--- Source material Enclosed Below ---

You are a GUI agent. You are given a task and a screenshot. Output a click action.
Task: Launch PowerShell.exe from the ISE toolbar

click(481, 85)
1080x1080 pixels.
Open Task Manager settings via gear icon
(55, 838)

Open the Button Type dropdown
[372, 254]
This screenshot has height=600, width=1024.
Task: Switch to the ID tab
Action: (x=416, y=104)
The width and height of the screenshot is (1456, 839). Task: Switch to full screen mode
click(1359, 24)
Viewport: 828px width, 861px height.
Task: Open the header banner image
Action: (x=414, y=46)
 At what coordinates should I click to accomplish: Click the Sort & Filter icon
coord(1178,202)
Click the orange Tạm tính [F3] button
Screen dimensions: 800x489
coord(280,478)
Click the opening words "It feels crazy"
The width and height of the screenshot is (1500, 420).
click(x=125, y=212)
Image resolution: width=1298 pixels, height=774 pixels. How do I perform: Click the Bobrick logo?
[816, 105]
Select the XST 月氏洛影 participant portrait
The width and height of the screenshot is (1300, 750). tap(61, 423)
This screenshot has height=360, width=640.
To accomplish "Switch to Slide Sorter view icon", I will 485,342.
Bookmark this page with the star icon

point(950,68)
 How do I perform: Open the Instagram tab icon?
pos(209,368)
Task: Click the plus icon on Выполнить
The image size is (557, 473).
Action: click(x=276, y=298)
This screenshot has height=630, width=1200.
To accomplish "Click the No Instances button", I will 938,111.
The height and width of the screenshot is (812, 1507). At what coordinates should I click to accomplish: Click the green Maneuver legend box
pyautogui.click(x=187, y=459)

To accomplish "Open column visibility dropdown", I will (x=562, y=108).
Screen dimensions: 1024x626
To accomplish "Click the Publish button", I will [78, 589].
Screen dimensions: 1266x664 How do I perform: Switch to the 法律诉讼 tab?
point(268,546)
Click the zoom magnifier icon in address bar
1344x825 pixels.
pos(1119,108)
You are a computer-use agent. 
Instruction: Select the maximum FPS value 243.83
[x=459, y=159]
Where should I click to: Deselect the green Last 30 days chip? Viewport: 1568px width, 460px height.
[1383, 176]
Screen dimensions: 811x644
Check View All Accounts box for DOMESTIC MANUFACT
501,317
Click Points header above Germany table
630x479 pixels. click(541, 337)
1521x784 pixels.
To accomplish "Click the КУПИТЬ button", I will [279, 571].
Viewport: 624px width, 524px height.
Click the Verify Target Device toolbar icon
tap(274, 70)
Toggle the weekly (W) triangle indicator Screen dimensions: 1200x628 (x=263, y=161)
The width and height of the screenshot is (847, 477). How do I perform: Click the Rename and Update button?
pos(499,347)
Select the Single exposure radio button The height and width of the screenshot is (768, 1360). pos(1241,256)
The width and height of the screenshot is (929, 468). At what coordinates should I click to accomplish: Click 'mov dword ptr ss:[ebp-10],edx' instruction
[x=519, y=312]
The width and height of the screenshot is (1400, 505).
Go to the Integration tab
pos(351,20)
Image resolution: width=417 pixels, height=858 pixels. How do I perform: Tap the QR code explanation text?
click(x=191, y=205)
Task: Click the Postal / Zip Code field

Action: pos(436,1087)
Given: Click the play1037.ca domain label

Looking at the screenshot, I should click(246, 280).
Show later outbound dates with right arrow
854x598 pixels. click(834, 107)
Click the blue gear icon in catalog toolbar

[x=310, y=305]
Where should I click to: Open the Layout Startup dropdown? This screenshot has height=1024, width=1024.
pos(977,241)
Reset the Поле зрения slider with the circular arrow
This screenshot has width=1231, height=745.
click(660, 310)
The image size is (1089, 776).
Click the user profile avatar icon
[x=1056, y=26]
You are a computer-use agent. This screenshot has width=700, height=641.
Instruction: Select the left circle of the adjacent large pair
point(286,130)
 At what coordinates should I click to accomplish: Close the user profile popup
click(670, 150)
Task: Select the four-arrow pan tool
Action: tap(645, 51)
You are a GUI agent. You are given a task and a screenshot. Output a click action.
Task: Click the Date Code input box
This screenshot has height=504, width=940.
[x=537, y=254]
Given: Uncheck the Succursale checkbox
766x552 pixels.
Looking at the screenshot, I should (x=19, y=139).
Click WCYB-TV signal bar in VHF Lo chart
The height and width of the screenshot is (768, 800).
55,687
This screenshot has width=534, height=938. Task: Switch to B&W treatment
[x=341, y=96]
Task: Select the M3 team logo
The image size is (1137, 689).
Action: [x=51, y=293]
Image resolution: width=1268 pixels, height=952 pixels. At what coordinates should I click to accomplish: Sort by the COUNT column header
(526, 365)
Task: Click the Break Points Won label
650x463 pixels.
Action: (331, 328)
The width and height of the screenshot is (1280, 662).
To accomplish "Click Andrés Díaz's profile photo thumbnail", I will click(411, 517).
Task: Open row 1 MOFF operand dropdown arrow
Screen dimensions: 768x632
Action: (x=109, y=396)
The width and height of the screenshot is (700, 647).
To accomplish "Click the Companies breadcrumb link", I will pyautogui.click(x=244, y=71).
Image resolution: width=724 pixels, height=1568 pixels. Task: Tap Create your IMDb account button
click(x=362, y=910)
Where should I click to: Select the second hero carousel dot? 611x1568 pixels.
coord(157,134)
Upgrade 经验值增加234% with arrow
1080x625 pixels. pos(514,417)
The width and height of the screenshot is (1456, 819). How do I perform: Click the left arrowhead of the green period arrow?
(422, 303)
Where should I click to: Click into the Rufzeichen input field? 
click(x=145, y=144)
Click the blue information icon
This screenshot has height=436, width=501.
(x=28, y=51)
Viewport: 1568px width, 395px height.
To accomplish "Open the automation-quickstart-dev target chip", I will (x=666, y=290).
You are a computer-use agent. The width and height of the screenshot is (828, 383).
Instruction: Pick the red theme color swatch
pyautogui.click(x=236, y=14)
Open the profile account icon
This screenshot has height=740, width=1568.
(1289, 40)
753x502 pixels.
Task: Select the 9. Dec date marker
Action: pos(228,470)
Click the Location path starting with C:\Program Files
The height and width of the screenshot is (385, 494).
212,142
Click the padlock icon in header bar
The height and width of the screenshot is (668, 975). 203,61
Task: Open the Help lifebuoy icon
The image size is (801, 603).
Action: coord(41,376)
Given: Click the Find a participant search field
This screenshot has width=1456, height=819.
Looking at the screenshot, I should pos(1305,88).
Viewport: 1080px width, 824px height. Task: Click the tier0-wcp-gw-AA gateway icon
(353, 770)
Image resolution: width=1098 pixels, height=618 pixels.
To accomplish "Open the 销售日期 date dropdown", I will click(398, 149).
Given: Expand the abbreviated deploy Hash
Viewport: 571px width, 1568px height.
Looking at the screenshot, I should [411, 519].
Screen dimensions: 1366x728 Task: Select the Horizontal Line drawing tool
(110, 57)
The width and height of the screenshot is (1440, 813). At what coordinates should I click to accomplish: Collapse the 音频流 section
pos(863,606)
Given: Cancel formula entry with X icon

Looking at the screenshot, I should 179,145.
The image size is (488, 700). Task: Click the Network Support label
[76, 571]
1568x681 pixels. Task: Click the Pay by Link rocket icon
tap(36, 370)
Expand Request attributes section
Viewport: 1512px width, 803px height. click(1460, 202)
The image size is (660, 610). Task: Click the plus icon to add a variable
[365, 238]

--- End of Enclosed Source material ---

Activity: In the records above, find each line with the word "agent" and copy it out.

Task answer:
You are a GUI agent. You are given a task and a screenshot. Output a click action.
You are a computer-use agent. 
You are a computer-use agent. This screenshot has width=700, height=641.
You are a GUI agent. You are given a task and a screenshot. Output a click action.
You are a computer-use agent. The width and height of the screenshot is (828, 383).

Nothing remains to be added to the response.